В основу этюда положена корреспонденция, отправленная Хемингуэем в 1922 г. в газету "Торонто стар" непосредственно из тех мест, которые он описывает. Газетная статья была написана со знанием дела, выразительно и даже картинно, но она была раза в три длиннее. Хемингуэй показал статью Линкольну Стеффенсу, и тот горячо ее одобрил. Однако, перерабатывая корреспонденцию для журнала "Литтл Ревью", где она была напечатана год спустя, а затем для книги "В наше время", Хемингуэй не только выбросил чисто газетную часть материала (например сведения о помощи, оказываемой беженцам), но и произвел дополнительные сокращения — были изъяты многие недостаточно конкретные эпитеты (ужасная процессия, живописная одежда, безмолвная процессия и т. д.), отброшены ненужные подробности и авторские комментарии.

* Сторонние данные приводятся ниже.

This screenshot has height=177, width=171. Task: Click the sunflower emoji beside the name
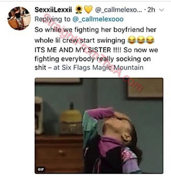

В результате произведение стало и более лаконичным и более выразительным. Первоначально было сказано, например, что муж прикрыл роженицу одеялом, чтобы защитить ее от проливного дождя, и что та стонала. В окончательном тексте о муже ничего не говорится, и это резче оттеняет трагизм ситуации. Вообще в результате сокращений эпизод с роженицей стал центральным, что вполне оправдано, так как в нем ярче всего воплощен ужас положения людей, выброшенных войной из своих домов, внезапно оказавшихся под открытым небом.

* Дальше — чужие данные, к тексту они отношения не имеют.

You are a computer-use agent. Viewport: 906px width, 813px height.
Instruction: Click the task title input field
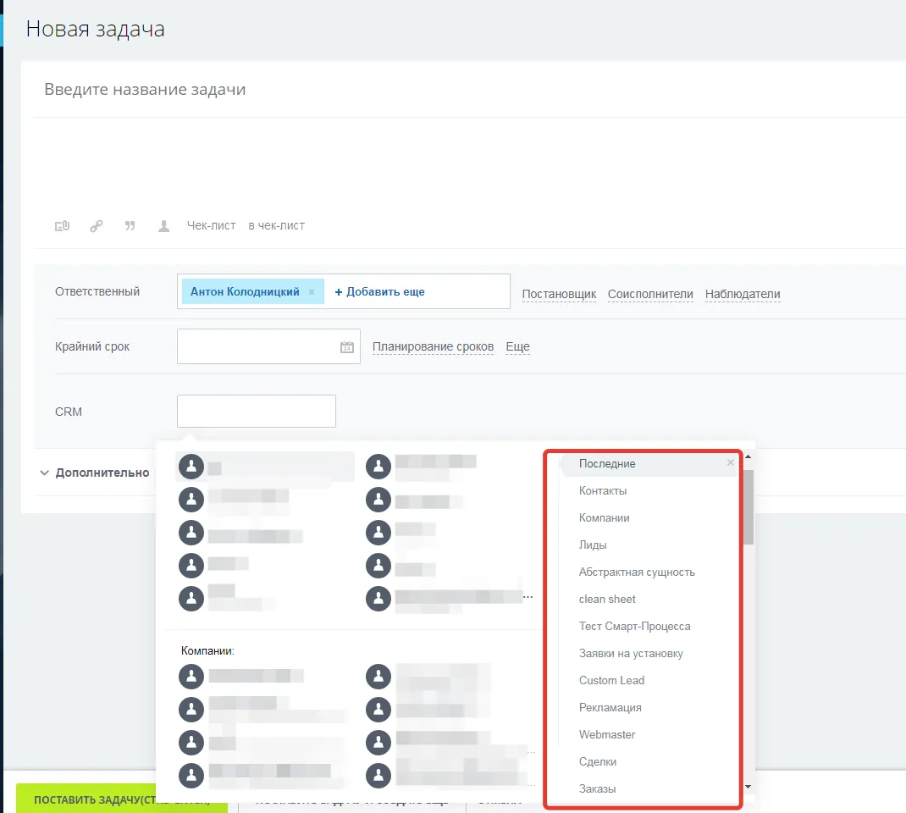tap(339, 90)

Хемингуэй снова и снова урезывал, сокращал свои произведения не только на заре писательской деятельности, не только в те годы, когда он только начинал переходить от журналистики к художественной прозе. Как видно из письма писателя Перкинсу, в процессе подготовки к печати романа "И восходит солнце" была снята примерно треть рукописи.

Сокращая свои произведения, Хемингуэй не просто отбрасывал случайное, старался не только быть экономным, избегать повторений — это была большая и тонкая работа мастера с уже сложившимися художественными принципами. Хемингуэй рано осознал, что надо писать просто, без претензий и "украшений", без всякой высокопарности и сентиментальности. Он имел право сказать одному своему корреспонденту: моя цель "занести на бумагу то, что я вижу, и то, что чувствую, стараясь выразить это как можно лучше и как можно проще".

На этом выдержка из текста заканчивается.